**Set task:** Write out the records below again, substituting "desktop assistant" for every occurrence of "computer-use agent" and leaving everything else unchanged.

[start Extracted entries]

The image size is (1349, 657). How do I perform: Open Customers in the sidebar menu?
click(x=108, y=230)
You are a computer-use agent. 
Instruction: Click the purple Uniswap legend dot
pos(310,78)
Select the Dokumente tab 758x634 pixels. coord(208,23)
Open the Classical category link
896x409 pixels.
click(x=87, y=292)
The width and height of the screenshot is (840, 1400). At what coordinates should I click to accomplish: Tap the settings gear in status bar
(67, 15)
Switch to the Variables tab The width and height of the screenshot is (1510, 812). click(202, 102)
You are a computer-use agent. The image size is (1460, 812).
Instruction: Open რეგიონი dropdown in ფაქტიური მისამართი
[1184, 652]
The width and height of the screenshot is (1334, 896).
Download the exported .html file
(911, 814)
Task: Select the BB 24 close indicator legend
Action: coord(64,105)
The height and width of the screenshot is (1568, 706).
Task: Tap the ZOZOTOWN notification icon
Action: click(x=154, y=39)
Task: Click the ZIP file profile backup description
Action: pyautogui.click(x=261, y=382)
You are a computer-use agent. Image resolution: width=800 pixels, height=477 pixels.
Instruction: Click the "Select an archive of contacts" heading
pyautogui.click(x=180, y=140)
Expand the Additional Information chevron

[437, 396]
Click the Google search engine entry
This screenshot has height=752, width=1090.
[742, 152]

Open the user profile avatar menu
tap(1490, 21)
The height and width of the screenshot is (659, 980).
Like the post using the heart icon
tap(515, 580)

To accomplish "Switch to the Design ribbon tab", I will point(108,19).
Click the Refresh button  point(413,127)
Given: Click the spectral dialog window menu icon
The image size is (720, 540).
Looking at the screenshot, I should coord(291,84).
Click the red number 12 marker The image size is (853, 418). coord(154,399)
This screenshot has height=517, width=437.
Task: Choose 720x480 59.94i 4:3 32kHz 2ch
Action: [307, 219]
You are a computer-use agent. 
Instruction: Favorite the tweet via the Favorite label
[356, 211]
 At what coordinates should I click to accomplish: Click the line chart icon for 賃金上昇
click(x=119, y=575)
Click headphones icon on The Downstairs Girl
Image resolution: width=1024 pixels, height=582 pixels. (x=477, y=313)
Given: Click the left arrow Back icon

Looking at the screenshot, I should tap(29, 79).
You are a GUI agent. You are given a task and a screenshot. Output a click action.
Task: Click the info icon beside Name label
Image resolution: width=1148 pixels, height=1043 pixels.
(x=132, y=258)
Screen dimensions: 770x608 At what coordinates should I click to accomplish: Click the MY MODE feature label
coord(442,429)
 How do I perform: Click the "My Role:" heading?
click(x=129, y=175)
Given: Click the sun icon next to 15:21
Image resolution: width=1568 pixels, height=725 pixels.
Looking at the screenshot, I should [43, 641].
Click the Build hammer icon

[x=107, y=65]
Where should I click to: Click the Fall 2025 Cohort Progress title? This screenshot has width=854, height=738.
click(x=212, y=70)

[end Extracted entries]

**The solution:**
The image size is (1349, 657). How do I perform: Open Customers in the sidebar menu?
click(x=108, y=230)
You are a desktop assistant. 
Instruction: Click the purple Uniswap legend dot
pos(310,78)
Select the Dokumente tab 758x634 pixels. coord(208,23)
Open the Classical category link
896x409 pixels.
click(x=87, y=292)
The width and height of the screenshot is (840, 1400). At what coordinates should I click to accomplish: Tap the settings gear in status bar
(67, 15)
Switch to the Variables tab The width and height of the screenshot is (1510, 812). click(202, 102)
You are a desktop assistant. The image size is (1460, 812).
Instruction: Open რეგიონი dropdown in ფაქტიური მისამართი
[1184, 652]
The width and height of the screenshot is (1334, 896).
Download the exported .html file
(911, 814)
Task: Select the BB 24 close indicator legend
Action: coord(64,105)
The height and width of the screenshot is (1568, 706).
Task: Tap the ZOZOTOWN notification icon
Action: click(x=154, y=39)
Task: Click the ZIP file profile backup description
Action: pyautogui.click(x=261, y=382)
You are a desktop assistant. Image resolution: width=800 pixels, height=477 pixels.
Instruction: Click the "Select an archive of contacts" heading
pyautogui.click(x=180, y=140)
Expand the Additional Information chevron

[437, 396]
Click the Google search engine entry
This screenshot has height=752, width=1090.
[742, 152]

Open the user profile avatar menu
tap(1490, 21)
The height and width of the screenshot is (659, 980).
Like the post using the heart icon
tap(515, 580)

To accomplish "Switch to the Design ribbon tab", I will point(108,19).
Click the Refresh button  point(413,127)
Given: Click the spectral dialog window menu icon
The image size is (720, 540).
Looking at the screenshot, I should coord(291,84).
Click the red number 12 marker The image size is (853, 418). coord(154,399)
This screenshot has height=517, width=437.
Task: Choose 720x480 59.94i 4:3 32kHz 2ch
Action: [307, 219]
You are a desktop assistant. 
Instruction: Favorite the tweet via the Favorite label
[356, 211]
 At what coordinates should I click to accomplish: Click the line chart icon for 賃金上昇
click(x=119, y=575)
Click headphones icon on The Downstairs Girl
Image resolution: width=1024 pixels, height=582 pixels. (x=477, y=313)
Given: Click the left arrow Back icon

Looking at the screenshot, I should tap(29, 79).
You are a GUI agent. You are given a task and a screenshot. Output a click action.
Task: Click the info icon beside Name label
Image resolution: width=1148 pixels, height=1043 pixels.
(x=132, y=258)
Screen dimensions: 770x608 At what coordinates should I click to accomplish: Click the MY MODE feature label
coord(442,429)
 How do I perform: Click the "My Role:" heading?
click(x=129, y=175)
Given: Click the sun icon next to 15:21
Image resolution: width=1568 pixels, height=725 pixels.
Looking at the screenshot, I should [43, 641].
Click the Build hammer icon

[x=107, y=65]
Where should I click to: Click the Fall 2025 Cohort Progress title? This screenshot has width=854, height=738.
click(x=212, y=70)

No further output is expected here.